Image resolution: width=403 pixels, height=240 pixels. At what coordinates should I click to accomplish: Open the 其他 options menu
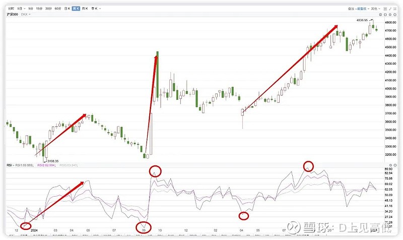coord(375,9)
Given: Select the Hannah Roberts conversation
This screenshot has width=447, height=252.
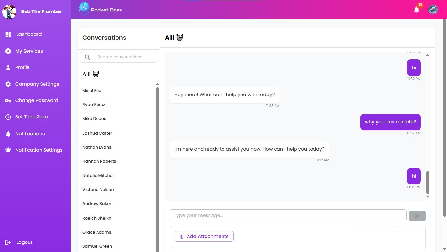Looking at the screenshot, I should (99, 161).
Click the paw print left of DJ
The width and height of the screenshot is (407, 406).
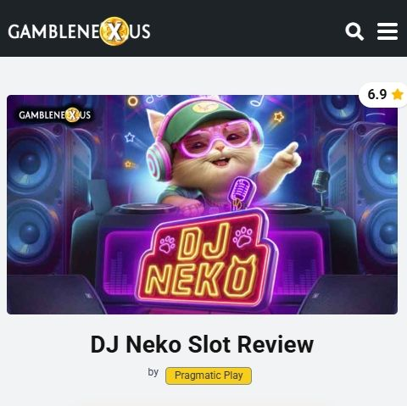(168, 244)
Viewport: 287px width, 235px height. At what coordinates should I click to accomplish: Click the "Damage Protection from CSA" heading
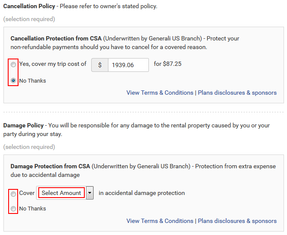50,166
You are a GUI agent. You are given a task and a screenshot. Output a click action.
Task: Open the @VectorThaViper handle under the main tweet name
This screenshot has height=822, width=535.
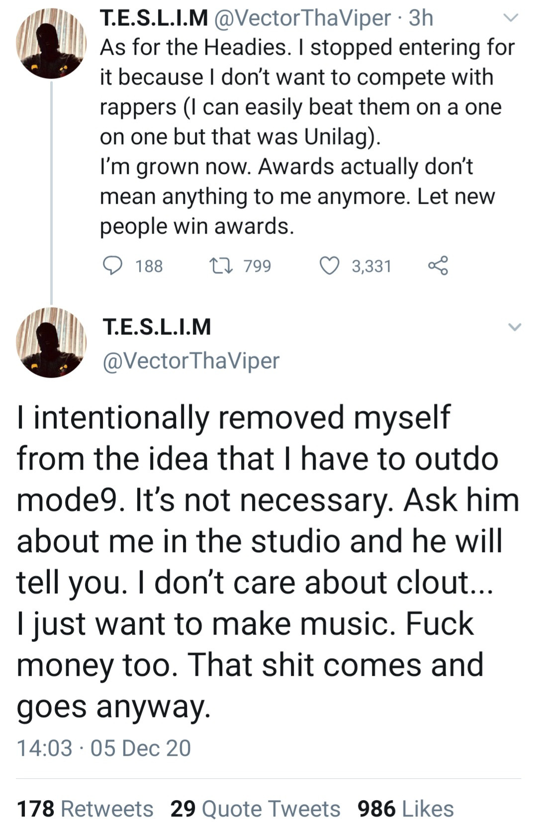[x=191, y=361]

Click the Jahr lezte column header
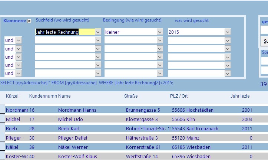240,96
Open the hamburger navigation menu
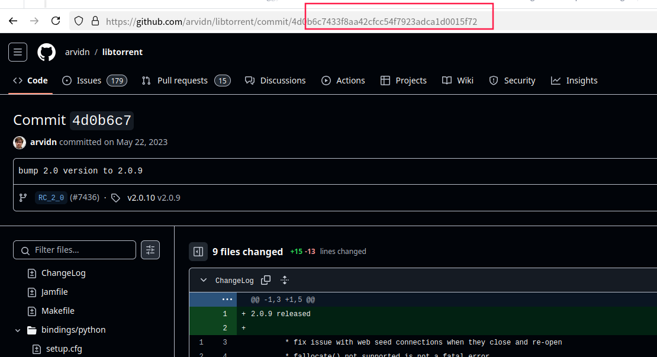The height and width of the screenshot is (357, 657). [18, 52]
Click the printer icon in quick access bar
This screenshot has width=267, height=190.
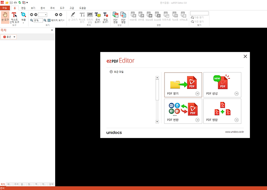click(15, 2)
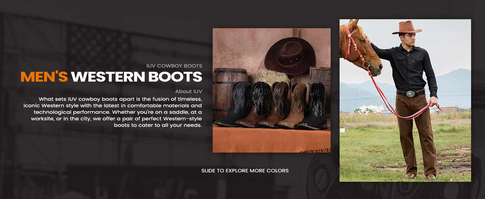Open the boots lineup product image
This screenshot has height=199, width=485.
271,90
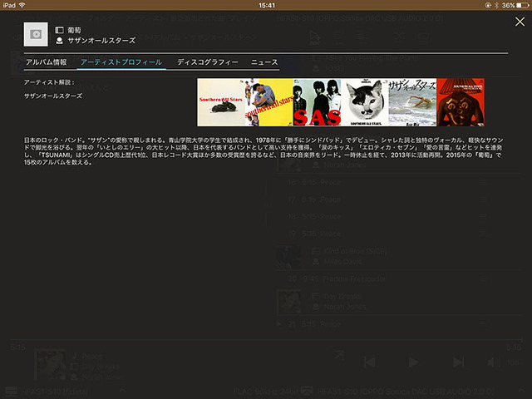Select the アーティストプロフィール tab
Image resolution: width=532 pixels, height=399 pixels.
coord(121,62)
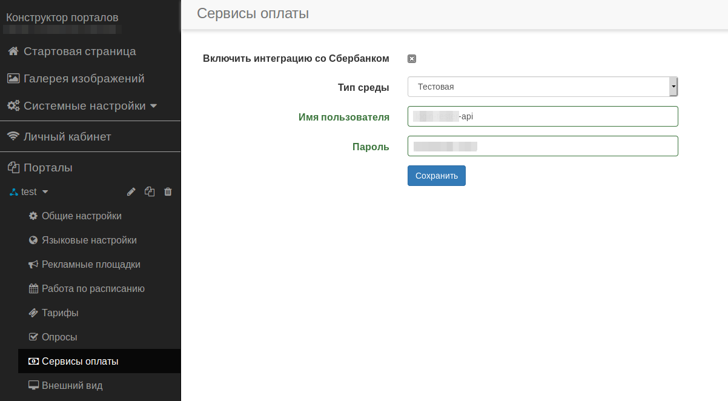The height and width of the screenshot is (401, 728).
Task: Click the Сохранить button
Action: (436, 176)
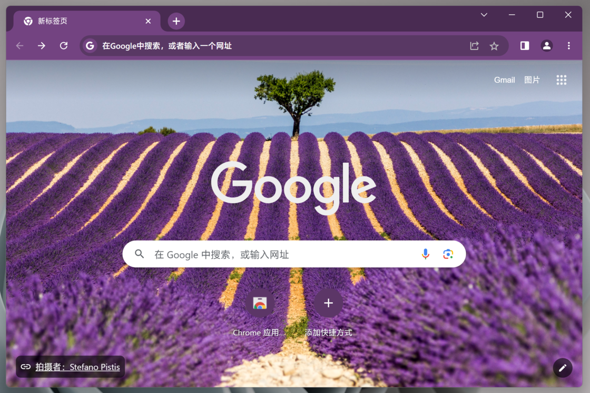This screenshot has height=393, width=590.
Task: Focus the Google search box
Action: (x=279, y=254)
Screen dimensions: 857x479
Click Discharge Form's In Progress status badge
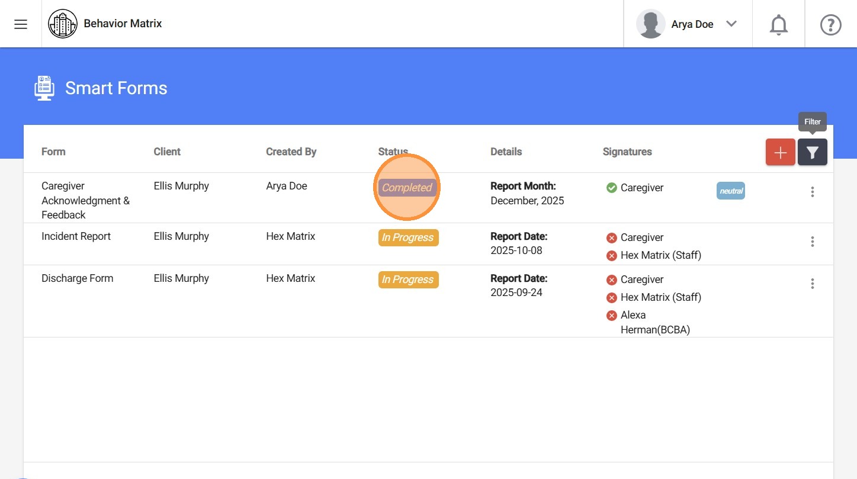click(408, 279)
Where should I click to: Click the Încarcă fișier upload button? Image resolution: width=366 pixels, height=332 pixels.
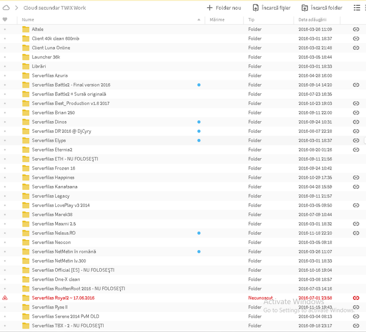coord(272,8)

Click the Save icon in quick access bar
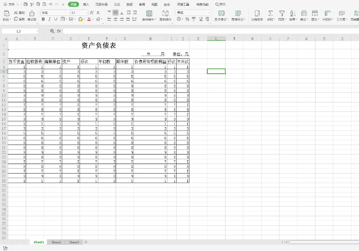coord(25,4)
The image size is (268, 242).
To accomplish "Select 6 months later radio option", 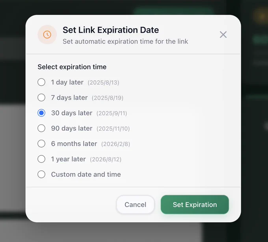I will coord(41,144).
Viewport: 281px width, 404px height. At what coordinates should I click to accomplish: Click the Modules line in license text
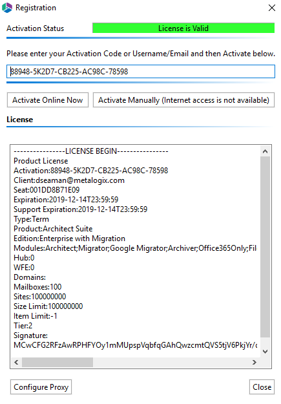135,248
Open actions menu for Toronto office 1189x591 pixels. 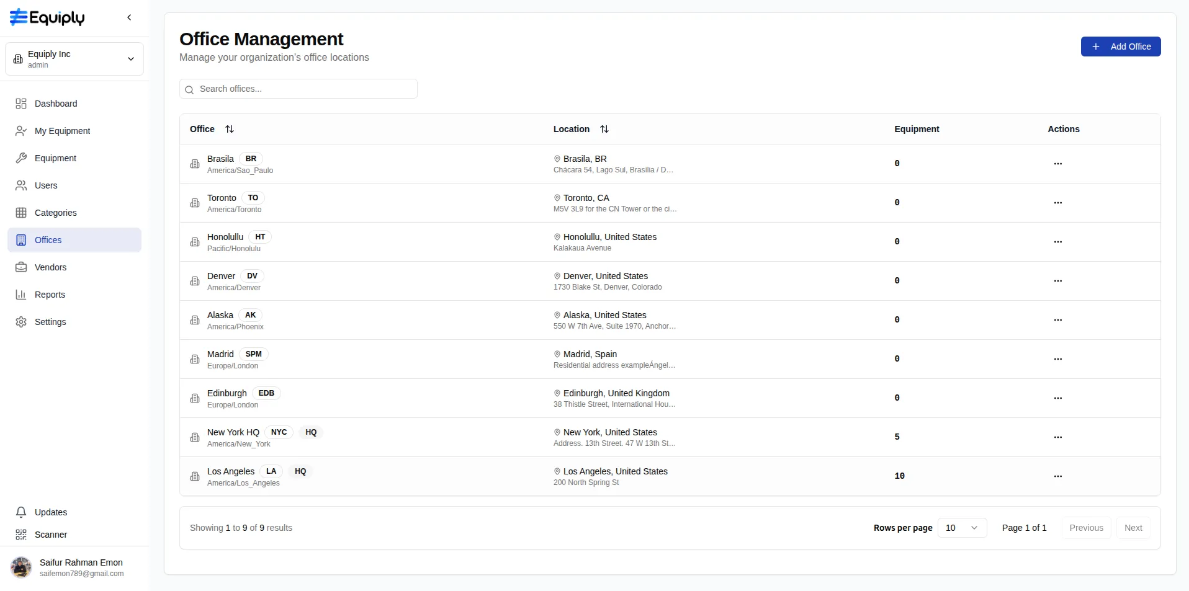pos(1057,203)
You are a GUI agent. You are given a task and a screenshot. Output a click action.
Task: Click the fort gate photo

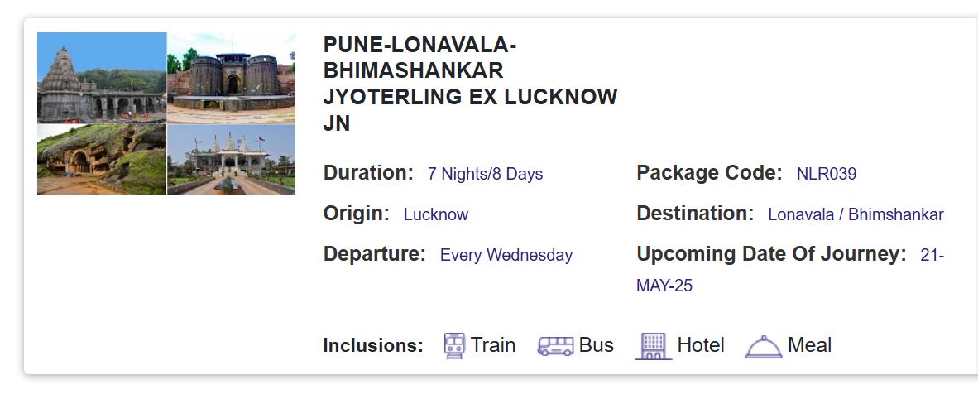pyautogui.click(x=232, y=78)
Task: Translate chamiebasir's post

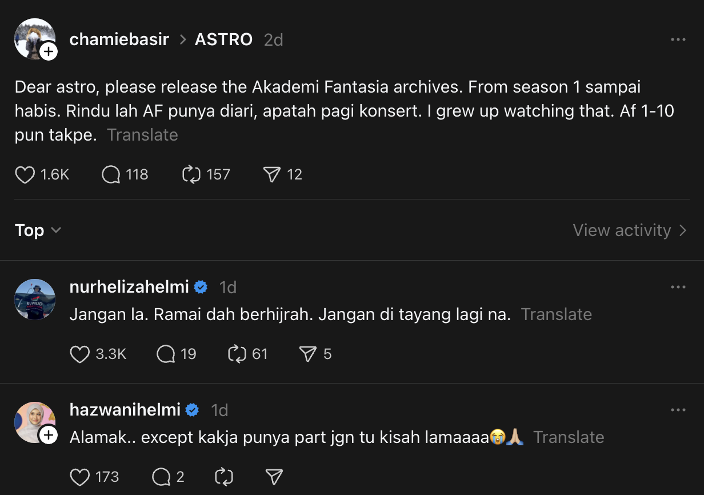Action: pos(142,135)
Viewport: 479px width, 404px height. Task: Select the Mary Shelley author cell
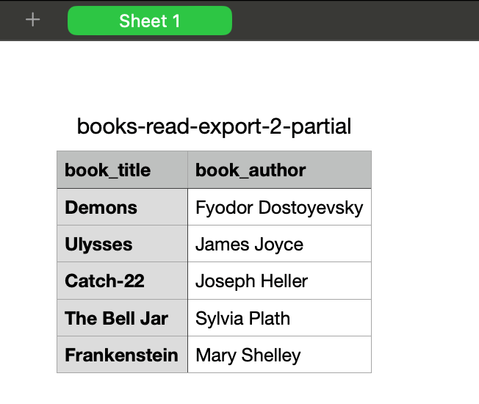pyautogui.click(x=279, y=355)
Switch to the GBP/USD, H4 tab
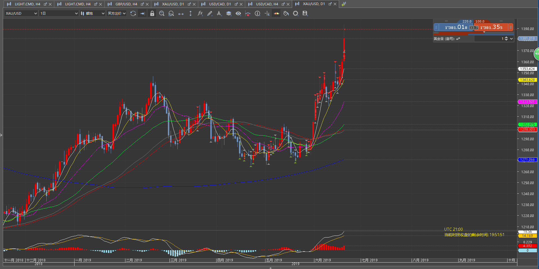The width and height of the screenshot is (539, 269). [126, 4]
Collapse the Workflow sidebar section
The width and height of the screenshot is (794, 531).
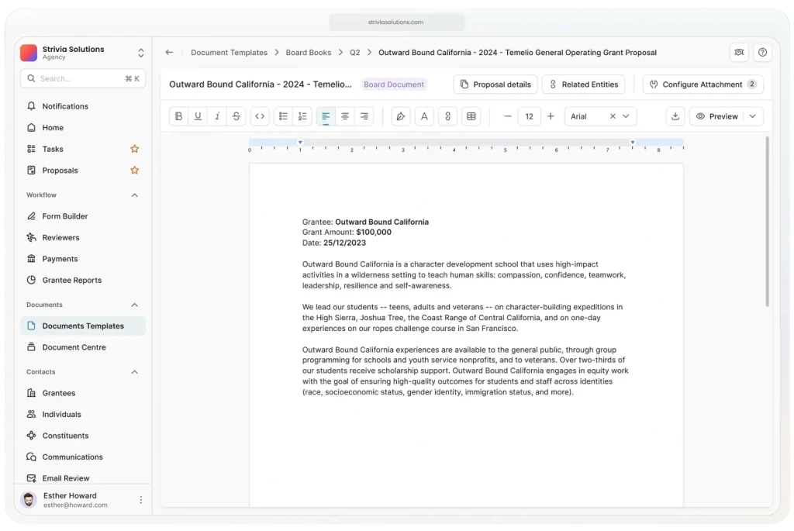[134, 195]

----------------------------------------

TASK STATEMENT
Copy exactly the lines from the line that has "The width and height of the screenshot is (794, 531)." through the last line of the entries above, inclusive, and no others. Pictures do not go in the copy.

THE ANSWER
The width and height of the screenshot is (794, 531).
[134, 195]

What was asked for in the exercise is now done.